### EXERCISE PASSAGE

============

3.7.8.3 journalctl — filter by priority

journald maps Logrus levels to syslog priorities automatically when replication-manager logs to stdout:

# Errors only
journalctl -u replication-manager -p err

# Warnings and above
journalctl -u replication-manager -p warning

# Full debug output
journalctl -u replication-manager -p debug

3.7.8.4 journalctl — output formats

# JSON output — pipe to jq
journalctl -u replication-manager -o json | jq '.MESSAGE'

# Short with microseconds
journalctl -u replication-manager -o short-precise

# Export to file
journalctl -u replication-manager --since today > /tmp/repman-today.log

3.7.8.5 journalctl — search inside messages

# Find all failover events
journalctl -u replication-manager -g "failover"

# Find specific cluster
journalctl -u replication-manager -g "\[mycluster\]"

============

### TASK TO CARRY OUT
Decide whether each statement agrees with the journalctl section above. Answer yes or no for each and quote the exact words of the section that settle it.
1. The mapping of Logrus levels to syslog priorities has to be configured by hand.
2. The command with -p warning shows warnings and nothing more severe.
3. The -g option searches inside log messages.
The entries after this point are separate material.

### EXCERPTED RECORDS
============

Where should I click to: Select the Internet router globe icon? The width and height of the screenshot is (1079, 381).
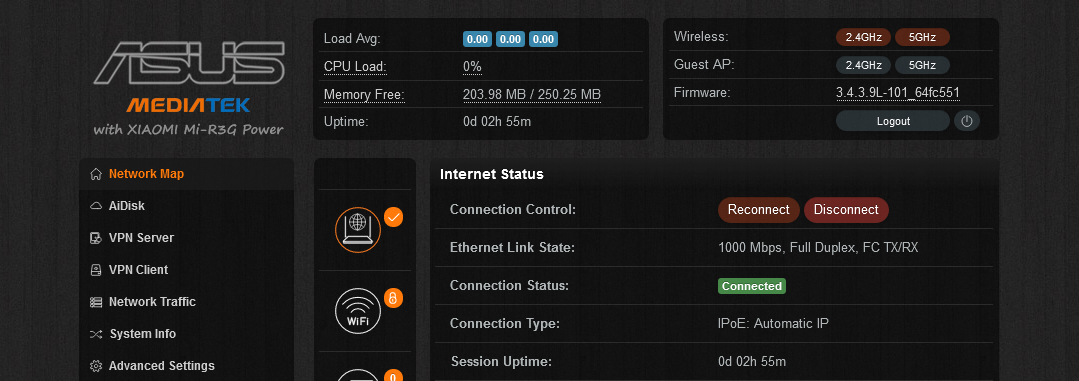click(x=358, y=230)
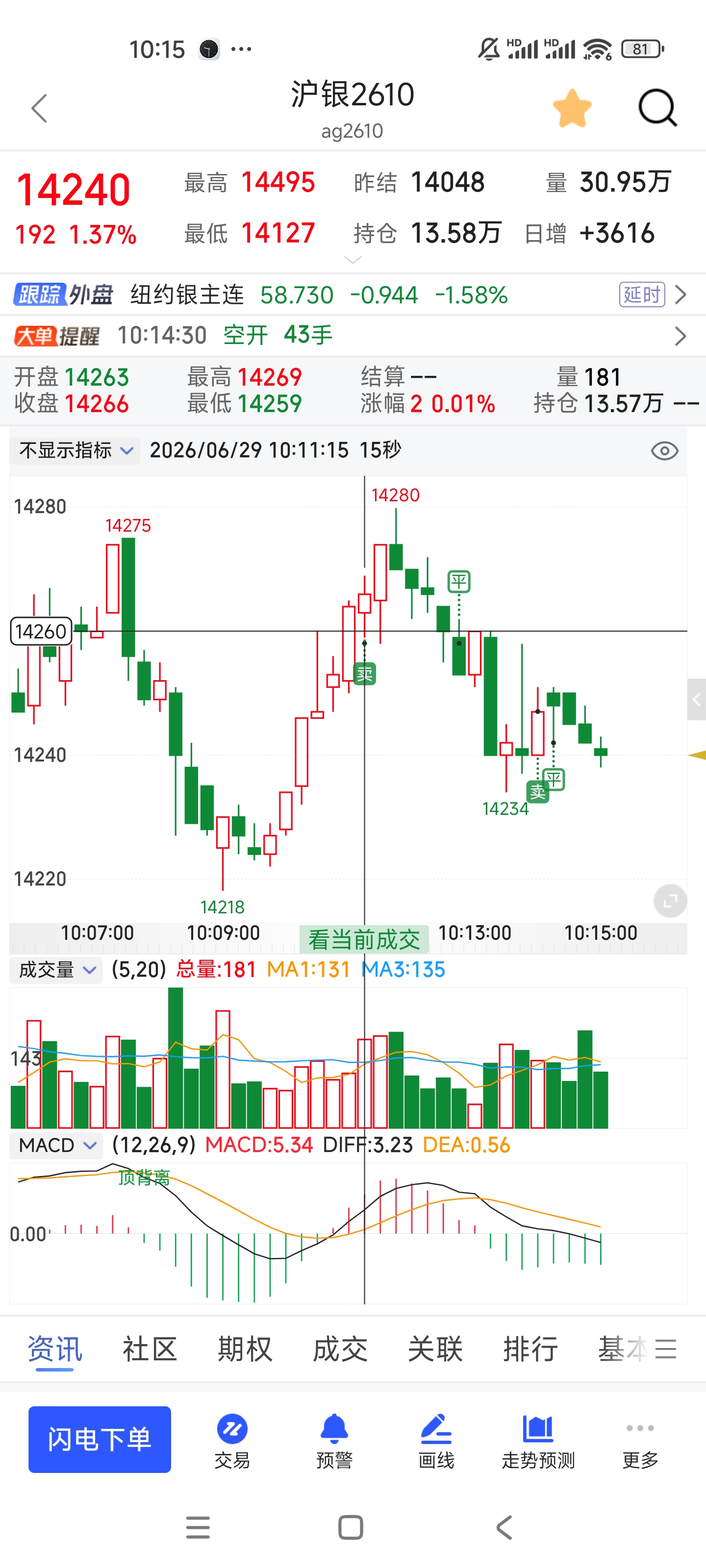Open the MACD indicator dropdown

tap(57, 1145)
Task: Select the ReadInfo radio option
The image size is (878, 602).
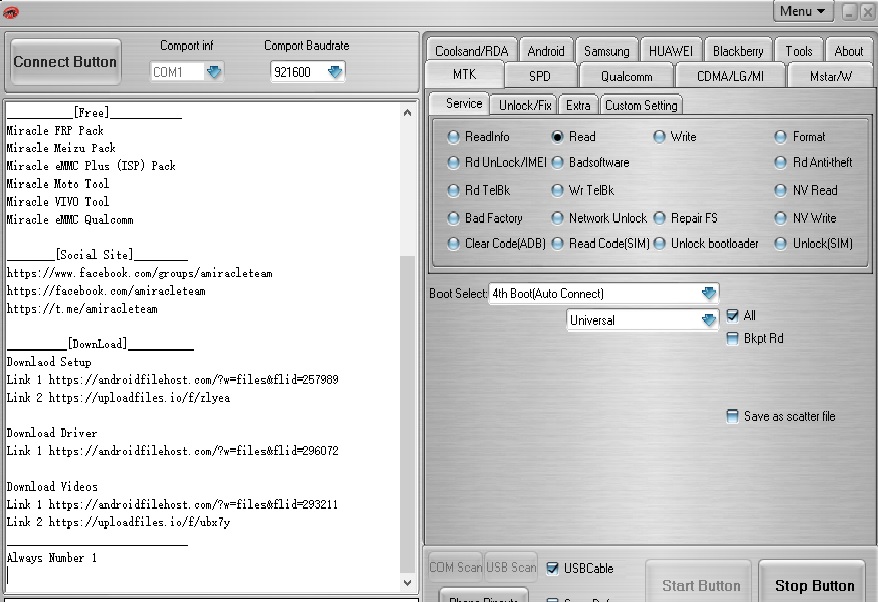Action: (x=454, y=137)
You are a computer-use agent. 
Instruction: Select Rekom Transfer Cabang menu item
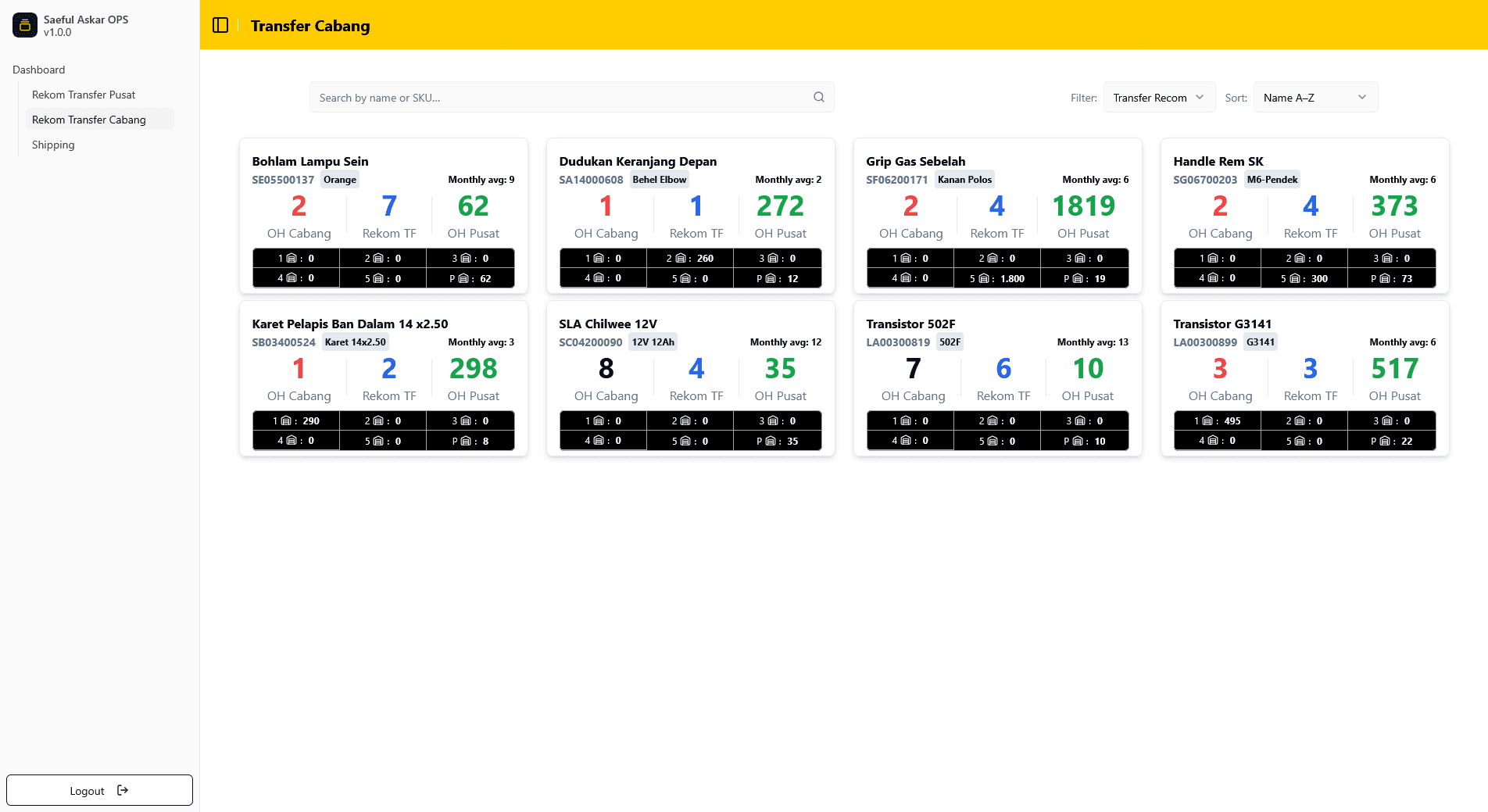coord(89,120)
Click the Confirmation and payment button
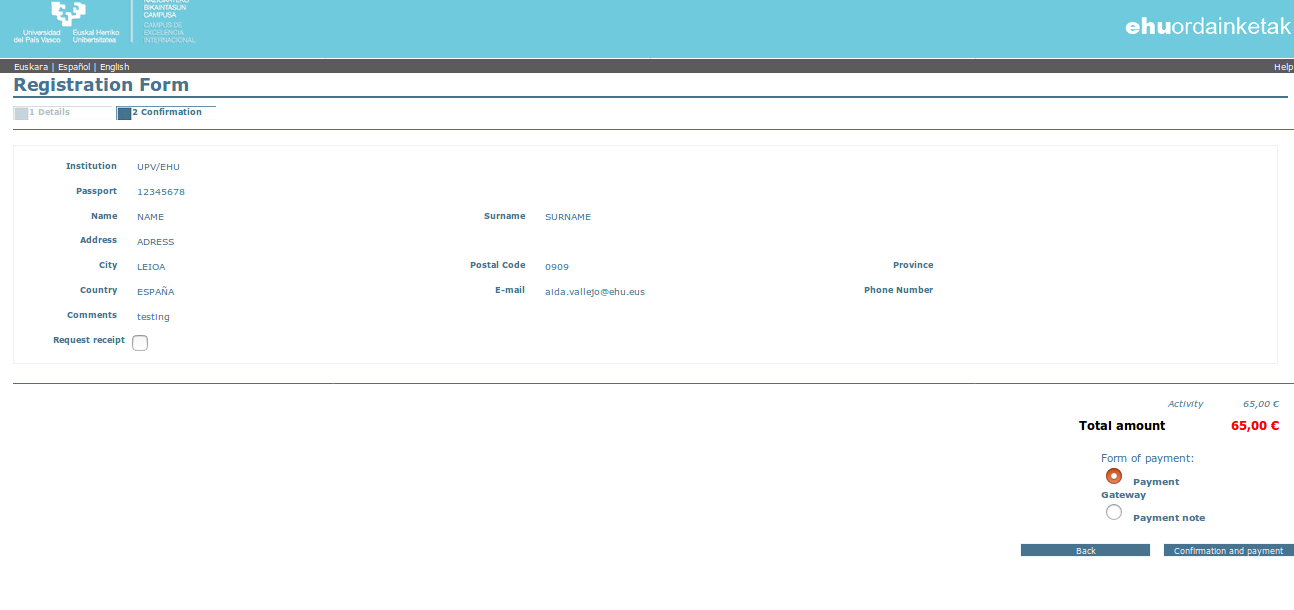Image resolution: width=1294 pixels, height=610 pixels. pos(1228,551)
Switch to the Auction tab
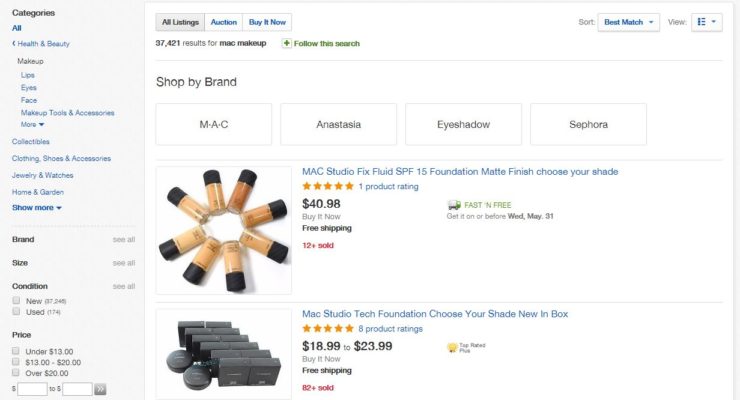740x400 pixels. (223, 22)
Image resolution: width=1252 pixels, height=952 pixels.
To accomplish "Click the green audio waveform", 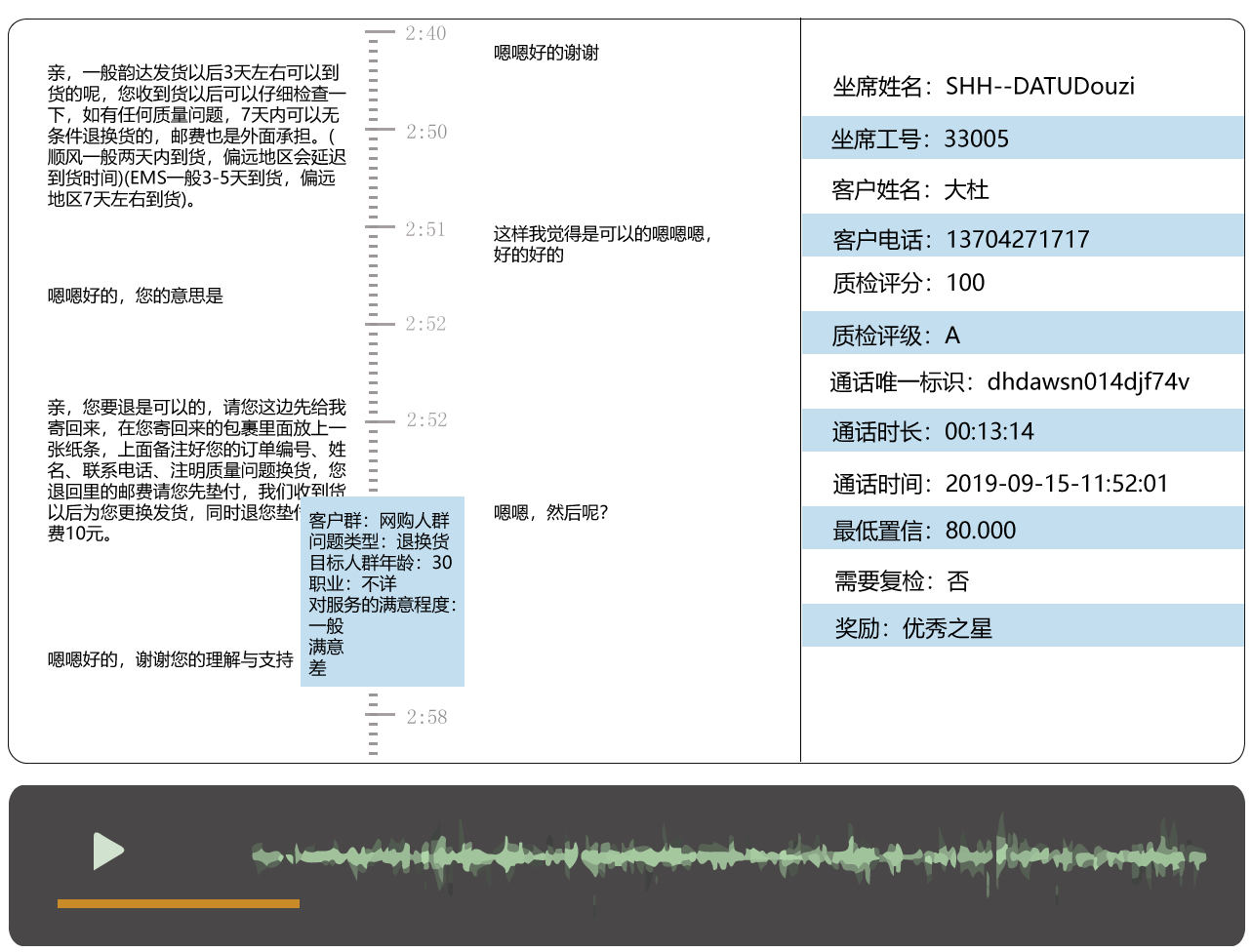I will click(x=728, y=856).
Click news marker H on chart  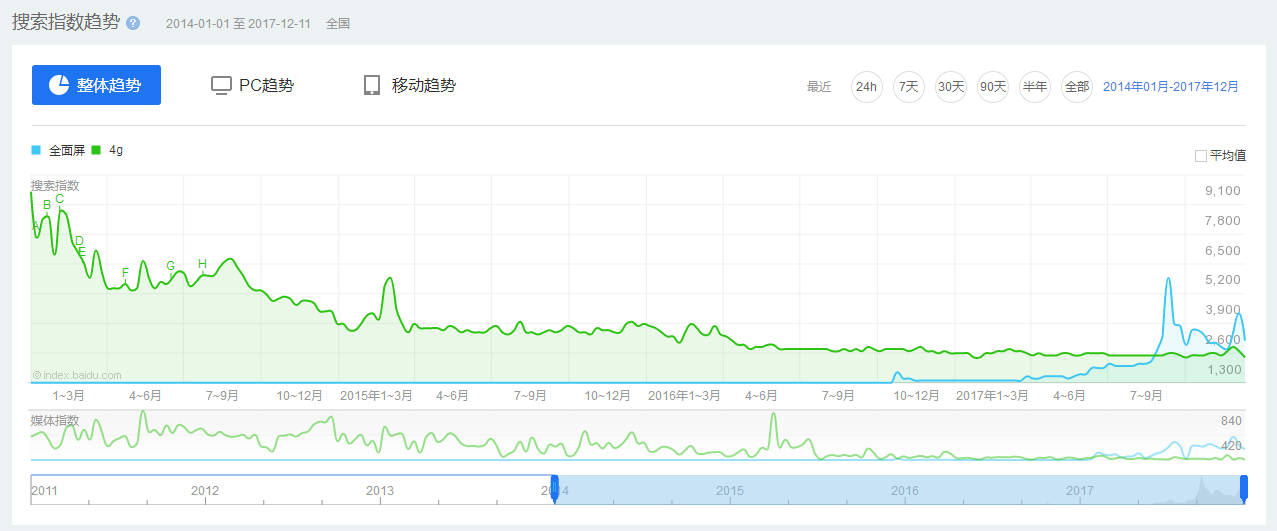point(202,265)
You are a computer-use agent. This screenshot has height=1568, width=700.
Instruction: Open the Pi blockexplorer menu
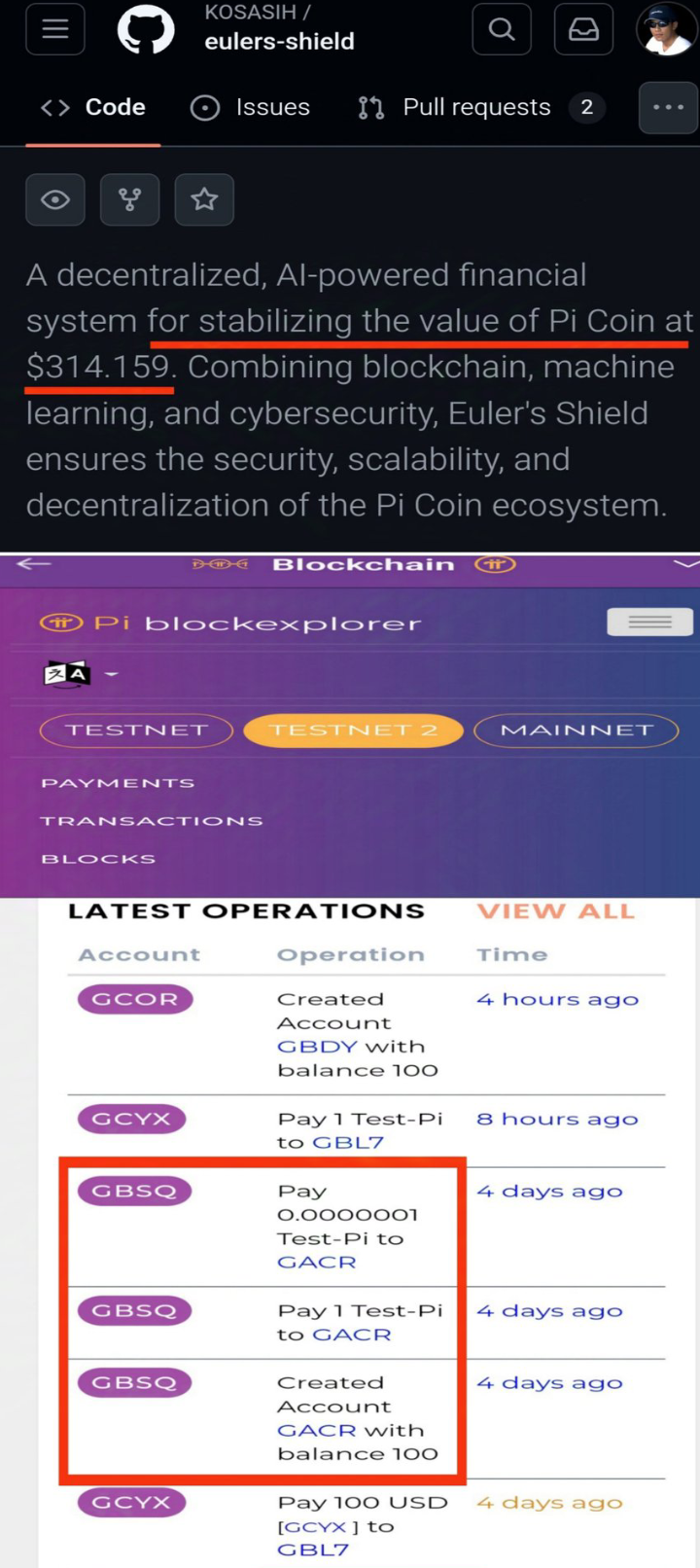click(x=649, y=622)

============

### EXERCISE ANSWER
1. No: "journald maps Logrus levels to syslog priorities automatically"
2. No: "# Warnings and above"
3. Yes: "journalctl — search inside messages"